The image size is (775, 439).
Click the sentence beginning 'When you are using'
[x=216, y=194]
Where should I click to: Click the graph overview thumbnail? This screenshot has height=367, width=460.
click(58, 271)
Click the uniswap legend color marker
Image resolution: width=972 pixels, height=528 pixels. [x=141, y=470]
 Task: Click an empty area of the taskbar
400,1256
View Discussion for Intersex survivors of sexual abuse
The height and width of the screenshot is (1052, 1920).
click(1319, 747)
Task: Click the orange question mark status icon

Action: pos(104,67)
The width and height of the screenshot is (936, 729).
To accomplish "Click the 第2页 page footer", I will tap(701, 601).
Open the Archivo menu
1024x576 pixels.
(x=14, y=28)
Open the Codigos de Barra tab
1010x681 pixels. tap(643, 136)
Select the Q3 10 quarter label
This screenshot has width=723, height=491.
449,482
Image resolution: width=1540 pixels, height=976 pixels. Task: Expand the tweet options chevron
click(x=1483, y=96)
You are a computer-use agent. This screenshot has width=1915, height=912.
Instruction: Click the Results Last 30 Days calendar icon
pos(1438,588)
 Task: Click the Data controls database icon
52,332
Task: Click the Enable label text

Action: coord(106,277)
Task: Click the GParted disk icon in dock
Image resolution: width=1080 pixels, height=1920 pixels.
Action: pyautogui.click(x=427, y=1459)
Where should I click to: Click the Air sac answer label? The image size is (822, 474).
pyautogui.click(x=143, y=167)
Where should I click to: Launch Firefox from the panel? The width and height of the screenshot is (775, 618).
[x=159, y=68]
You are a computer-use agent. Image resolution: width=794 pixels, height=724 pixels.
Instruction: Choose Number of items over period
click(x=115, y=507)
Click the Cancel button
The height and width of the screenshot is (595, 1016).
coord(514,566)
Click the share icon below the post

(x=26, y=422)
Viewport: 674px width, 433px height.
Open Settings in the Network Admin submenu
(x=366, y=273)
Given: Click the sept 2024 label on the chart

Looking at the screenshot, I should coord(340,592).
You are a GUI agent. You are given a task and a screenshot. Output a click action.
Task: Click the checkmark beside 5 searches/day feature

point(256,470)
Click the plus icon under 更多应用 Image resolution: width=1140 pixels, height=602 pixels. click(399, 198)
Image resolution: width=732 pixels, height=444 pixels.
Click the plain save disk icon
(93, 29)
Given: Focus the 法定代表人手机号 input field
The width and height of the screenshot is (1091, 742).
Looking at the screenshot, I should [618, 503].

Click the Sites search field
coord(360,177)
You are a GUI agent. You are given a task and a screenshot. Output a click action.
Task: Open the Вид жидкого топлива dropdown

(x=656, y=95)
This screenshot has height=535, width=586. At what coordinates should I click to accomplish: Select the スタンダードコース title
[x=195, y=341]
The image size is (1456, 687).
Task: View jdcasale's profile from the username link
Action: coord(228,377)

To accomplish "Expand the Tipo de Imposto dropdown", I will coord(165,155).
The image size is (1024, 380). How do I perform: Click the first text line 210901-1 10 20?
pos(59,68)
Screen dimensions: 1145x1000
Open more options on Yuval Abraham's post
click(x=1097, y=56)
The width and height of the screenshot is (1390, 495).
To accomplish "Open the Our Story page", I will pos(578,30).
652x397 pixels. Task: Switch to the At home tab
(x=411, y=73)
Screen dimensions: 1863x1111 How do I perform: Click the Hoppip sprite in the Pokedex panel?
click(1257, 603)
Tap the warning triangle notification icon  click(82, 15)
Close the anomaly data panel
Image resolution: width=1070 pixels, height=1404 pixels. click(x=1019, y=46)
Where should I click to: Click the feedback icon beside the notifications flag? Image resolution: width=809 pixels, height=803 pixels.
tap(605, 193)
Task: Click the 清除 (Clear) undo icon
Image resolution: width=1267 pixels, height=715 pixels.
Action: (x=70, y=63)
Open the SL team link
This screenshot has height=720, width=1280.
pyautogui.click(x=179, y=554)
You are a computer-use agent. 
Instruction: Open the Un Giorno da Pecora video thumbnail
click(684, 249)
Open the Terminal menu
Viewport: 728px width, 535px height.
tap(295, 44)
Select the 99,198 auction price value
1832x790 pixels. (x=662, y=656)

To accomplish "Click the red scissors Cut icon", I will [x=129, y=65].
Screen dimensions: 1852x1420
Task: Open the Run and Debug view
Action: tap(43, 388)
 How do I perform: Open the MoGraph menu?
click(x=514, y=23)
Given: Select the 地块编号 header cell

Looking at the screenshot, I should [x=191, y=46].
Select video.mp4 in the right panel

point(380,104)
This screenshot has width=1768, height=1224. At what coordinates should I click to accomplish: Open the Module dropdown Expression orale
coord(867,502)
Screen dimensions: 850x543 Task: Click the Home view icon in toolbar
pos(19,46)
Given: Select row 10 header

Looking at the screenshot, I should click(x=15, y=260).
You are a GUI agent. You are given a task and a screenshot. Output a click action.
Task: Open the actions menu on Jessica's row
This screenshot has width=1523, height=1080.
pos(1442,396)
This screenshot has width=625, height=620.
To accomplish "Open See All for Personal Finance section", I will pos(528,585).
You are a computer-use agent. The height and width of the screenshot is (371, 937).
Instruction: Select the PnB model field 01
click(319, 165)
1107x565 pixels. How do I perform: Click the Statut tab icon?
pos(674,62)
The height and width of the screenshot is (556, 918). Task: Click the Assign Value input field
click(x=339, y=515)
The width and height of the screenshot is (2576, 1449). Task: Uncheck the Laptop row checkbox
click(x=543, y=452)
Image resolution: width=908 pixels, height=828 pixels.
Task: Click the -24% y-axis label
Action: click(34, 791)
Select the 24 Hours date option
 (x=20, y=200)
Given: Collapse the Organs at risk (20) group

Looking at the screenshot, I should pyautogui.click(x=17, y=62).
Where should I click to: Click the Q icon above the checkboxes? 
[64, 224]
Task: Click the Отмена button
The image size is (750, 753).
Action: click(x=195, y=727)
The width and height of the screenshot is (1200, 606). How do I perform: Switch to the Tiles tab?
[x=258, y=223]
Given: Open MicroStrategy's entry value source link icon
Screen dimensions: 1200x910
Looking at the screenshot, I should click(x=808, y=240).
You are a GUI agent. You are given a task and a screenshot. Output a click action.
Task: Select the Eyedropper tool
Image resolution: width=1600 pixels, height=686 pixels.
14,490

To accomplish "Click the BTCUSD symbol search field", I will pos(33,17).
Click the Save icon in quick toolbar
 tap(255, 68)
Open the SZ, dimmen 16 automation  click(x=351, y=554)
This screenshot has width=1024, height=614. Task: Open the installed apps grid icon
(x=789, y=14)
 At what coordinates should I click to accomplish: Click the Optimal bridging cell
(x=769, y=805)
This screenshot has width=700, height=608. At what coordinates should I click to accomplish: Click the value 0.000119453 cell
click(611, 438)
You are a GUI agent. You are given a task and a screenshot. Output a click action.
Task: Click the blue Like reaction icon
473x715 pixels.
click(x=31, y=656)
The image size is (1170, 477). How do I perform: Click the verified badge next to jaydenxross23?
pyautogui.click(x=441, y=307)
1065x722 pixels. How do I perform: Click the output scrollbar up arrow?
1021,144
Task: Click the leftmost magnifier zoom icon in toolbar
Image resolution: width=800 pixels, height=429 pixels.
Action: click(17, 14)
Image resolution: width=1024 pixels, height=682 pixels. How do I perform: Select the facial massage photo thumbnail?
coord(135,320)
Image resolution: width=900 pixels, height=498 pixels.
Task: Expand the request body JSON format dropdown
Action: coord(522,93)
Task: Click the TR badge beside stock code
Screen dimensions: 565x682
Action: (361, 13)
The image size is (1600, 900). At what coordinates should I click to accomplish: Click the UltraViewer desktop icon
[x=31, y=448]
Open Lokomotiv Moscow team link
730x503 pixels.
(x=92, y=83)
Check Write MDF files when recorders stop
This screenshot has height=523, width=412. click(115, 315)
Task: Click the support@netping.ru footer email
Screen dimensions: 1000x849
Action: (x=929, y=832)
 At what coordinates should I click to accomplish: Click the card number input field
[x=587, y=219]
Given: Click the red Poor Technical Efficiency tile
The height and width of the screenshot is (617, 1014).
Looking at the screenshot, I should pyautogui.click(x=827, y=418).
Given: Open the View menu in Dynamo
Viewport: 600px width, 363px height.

════════

■ **Brief**
Using the data above, extract exactly the lines from the one that holds "View Discussion for" to the one that holds "Viewport: 674px width, 433px height.", both ends included, and no others.

■ **Final answer**
View Discussion for Intersex survivors of sexual abuse
The height and width of the screenshot is (1052, 1920).
click(1319, 747)
Task: Click the orange question mark status icon

Action: pos(104,67)
The width and height of the screenshot is (936, 729).
To accomplish "Click the 第2页 page footer", I will tap(701, 601).
Open the Archivo menu
1024x576 pixels.
(x=14, y=28)
Open the Codigos de Barra tab
1010x681 pixels. tap(643, 136)
Select the Q3 10 quarter label
This screenshot has width=723, height=491.
449,482
Image resolution: width=1540 pixels, height=976 pixels. Task: Expand the tweet options chevron
click(x=1483, y=96)
You are a computer-use agent. This screenshot has width=1915, height=912.
Instruction: Click the Results Last 30 Days calendar icon
pos(1438,588)
 Task: Click the Data controls database icon
52,332
Task: Click the Enable label text

Action: coord(106,277)
Task: Click the GParted disk icon in dock
Image resolution: width=1080 pixels, height=1920 pixels.
Action: pyautogui.click(x=427, y=1459)
Where should I click to: Click the Air sac answer label? The image size is (822, 474).
pyautogui.click(x=143, y=167)
Where should I click to: Launch Firefox from the panel? The width and height of the screenshot is (775, 618).
[x=159, y=68]
You are a computer-use agent. Image resolution: width=794 pixels, height=724 pixels.
Instruction: Choose Number of items over period
click(x=115, y=507)
Click the Cancel button
The height and width of the screenshot is (595, 1016).
coord(514,566)
Click the share icon below the post

(x=26, y=422)
Viewport: 674px width, 433px height.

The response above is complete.